Part of a data file:
--------------------
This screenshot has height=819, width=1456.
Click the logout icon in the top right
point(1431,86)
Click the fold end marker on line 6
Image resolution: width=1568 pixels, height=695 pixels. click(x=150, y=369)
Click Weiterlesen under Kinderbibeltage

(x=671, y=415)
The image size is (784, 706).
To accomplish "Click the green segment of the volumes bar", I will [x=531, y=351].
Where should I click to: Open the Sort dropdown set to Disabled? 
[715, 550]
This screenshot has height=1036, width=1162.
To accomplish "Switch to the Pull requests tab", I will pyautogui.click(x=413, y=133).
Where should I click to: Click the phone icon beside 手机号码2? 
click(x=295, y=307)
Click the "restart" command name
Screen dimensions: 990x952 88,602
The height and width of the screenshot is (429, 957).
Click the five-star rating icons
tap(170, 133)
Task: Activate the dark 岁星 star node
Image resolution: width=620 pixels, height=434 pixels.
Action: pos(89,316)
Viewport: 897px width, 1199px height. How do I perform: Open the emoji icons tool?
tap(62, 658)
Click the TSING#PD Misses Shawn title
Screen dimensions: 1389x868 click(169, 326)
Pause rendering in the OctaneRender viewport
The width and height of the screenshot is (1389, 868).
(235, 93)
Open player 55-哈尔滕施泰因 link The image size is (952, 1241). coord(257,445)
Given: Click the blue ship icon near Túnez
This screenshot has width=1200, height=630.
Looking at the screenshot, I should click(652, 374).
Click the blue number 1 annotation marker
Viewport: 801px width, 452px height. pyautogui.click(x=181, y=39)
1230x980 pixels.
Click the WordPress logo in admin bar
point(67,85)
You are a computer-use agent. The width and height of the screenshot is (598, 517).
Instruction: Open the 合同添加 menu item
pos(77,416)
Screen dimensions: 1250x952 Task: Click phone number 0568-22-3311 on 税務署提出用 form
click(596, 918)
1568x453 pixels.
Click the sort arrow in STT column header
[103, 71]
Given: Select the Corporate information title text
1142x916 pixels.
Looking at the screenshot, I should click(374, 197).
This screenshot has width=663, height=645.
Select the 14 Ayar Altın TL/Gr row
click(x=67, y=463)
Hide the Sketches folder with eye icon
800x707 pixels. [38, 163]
--------------------
* Instructions to follow *
Copy the material without any change, from the line with "Where should I click to: Open" through the line with "tap(62, 658)", and include both of those lines.

* Full answer *
Where should I click to: Open the Sort dropdown set to Disabled? 
[715, 550]
This screenshot has height=1036, width=1162.
To accomplish "Switch to the Pull requests tab", I will pyautogui.click(x=413, y=133).
Where should I click to: Click the phone icon beside 手机号码2? 
click(x=295, y=307)
Click the "restart" command name
Screen dimensions: 990x952 88,602
The height and width of the screenshot is (429, 957).
Click the five-star rating icons
tap(170, 133)
Task: Activate the dark 岁星 star node
Image resolution: width=620 pixels, height=434 pixels.
Action: pos(89,316)
Viewport: 897px width, 1199px height. How do I perform: Open the emoji icons tool?
tap(62, 658)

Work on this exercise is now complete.